Great post! Should try showing this to a girlfriend that doesn't understand why you don't have any free time


----------



## deadlift666 (Feb 25, 2015)

Maintenance Man said:


> Wait a sec here...POB is a BBer???! Since when? As much shit as EVERYONE here talks about BBers...Plers are supposed to be gods. Before you ask, No I'm not either. I just pretend to be a gym goer. That's it.
> 
> Ummmm aren't you a PLer???


He didn't write the content.


----------



## PillarofBalance (Feb 25, 2015)

Maintenance Man said:


> Wait a sec here...POB is a BBer???! Since when? As much shit as EVERYONE here talks about BBers...Plers are supposed to be gods. Before you ask, No I'm not either. I just pretend to be a gym goer. That's it.
> 
> Ummmm aren't you a PLer???


Written by ajdos at the very top....


----------



## Maintenance Man (Feb 25, 2015)

deadlift666 said:


> He didn't write the content.





PillarofBalance said:


> Written by ajdos at the very top....



I know, i know...but its like youre giving homage to BBing or something. Weird from a PLer, thats all. I thot BBing was all rubbish and faggotry?


----------



## jdusmc1371 (Feb 25, 2015)

Great post, well written! Really motivating and inspiring! I have to say the constant dishes is what I dislike the most..


----------



## DieYoungStrong (Feb 25, 2015)

Maintenance Man said:


> I know, i know...but its like youre giving homage to BBing or something. Weird from a PLer, thats all. I thot BBing was all rubbish and faggotry?



I have nothing against bodybuilding. Takes a shit load of dedication. What I hate is when people who are neither PLers or BBers talk shit about either.


----------



## PillarofBalance (Feb 25, 2015)

Maintenance Man said:


> I know, i know...but its like youre giving homage to BBing or something. Weird from a PLer, thats all. I thot BBing was all rubbish and faggotry?


It's where I started. I wanted to be Jay Cutler. He is also the logo for my company.  Bodybuilding really takes a shit load of work and discipline. Same as being a powerlifter or really any other sport.  I enjoy watching the Olympia and Arnold Classic and absolutely respect the hell out of them.  

I make jokes about the tans and posing trunks but a singlet ain't much better.
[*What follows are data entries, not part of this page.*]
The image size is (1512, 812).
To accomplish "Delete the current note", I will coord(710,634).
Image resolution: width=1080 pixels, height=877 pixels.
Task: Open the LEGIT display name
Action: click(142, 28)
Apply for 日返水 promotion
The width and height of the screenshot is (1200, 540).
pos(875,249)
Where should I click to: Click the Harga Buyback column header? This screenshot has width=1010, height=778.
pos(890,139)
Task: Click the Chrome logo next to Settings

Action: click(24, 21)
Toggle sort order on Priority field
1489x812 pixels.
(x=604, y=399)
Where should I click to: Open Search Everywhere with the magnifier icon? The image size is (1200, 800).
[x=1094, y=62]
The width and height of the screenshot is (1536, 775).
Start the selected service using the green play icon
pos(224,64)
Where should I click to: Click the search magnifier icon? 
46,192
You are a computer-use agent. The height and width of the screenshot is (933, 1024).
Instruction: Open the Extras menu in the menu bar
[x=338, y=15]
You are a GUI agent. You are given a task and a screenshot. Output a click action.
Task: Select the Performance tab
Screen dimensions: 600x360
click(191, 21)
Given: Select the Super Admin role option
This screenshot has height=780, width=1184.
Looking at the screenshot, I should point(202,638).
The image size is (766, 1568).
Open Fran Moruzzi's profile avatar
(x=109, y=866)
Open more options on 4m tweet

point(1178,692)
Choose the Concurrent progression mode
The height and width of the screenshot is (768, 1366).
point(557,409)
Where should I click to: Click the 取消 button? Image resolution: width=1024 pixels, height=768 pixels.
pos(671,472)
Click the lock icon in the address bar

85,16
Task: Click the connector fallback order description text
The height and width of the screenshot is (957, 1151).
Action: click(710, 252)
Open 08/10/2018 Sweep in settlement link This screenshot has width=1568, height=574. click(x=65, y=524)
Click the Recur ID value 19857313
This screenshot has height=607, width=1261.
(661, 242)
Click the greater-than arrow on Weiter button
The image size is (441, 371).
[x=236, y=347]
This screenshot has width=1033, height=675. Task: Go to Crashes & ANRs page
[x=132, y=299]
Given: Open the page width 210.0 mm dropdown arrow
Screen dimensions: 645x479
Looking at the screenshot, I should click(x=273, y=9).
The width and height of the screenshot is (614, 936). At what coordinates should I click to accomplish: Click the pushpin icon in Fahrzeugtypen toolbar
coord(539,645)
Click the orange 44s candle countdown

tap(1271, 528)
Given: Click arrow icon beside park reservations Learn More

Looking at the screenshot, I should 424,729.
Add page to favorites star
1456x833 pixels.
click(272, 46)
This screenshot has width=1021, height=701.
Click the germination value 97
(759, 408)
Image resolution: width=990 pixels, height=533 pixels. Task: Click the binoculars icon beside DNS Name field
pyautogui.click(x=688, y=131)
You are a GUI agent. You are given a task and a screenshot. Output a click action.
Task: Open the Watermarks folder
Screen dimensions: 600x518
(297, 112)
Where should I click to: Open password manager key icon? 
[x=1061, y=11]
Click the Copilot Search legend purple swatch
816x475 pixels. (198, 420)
Like dys said it's the douche that don't compete in either that do the bashing.


----------



## trodizzle (Feb 25, 2015)

PillarofBalance said:


> It's where I started. I wanted to be Jay Cutler. He is also the logo for my company.  Bodybuilding really takes a shit load of work and discipline. Same as being a powerlifter or really any other sport.  I enjoy watching the Olympia and Arnold Classic and absolutely respect the hell out of them.
> 
> I make jokes about the tans and posing trunks but a singlet ain't much better.
> 
> Like dys said it's the douche that don't compete in either that do the bashing.


----------



## Maintenance Man (Feb 26, 2015)

DieYoungStrong said:


> I have nothing against bodybuilding. Takes a shit load of dedication. What I hate is when people who are neither PLers or BBers talk shit about either.





PillarofBalance said:


> It's where I started. I wanted to be Jay Cutler. He is also the logo for my company.  Bodybuilding really takes a shit load of work and discipline. Same as being a powerlifter or really any other sport.  I enjoy watching the Olympia and Arnold Classic and absolutely respect the hell out of them.
> 
> I make jokes about the tans and posing trunks but a singlet ain't much better.
> 
> Like dys said it's the douche that don't compete in either that do the bashing.



Yes, I agree with both of you. I get what you're saying. Hes a fukkin asshole, that guy. It takes more dedication than most people realize. I'm still only just learning about a small fraction of it. And yes the article was a great read as well.


----------



## bsw5 (Mar 1, 2015)

Good read POB


----------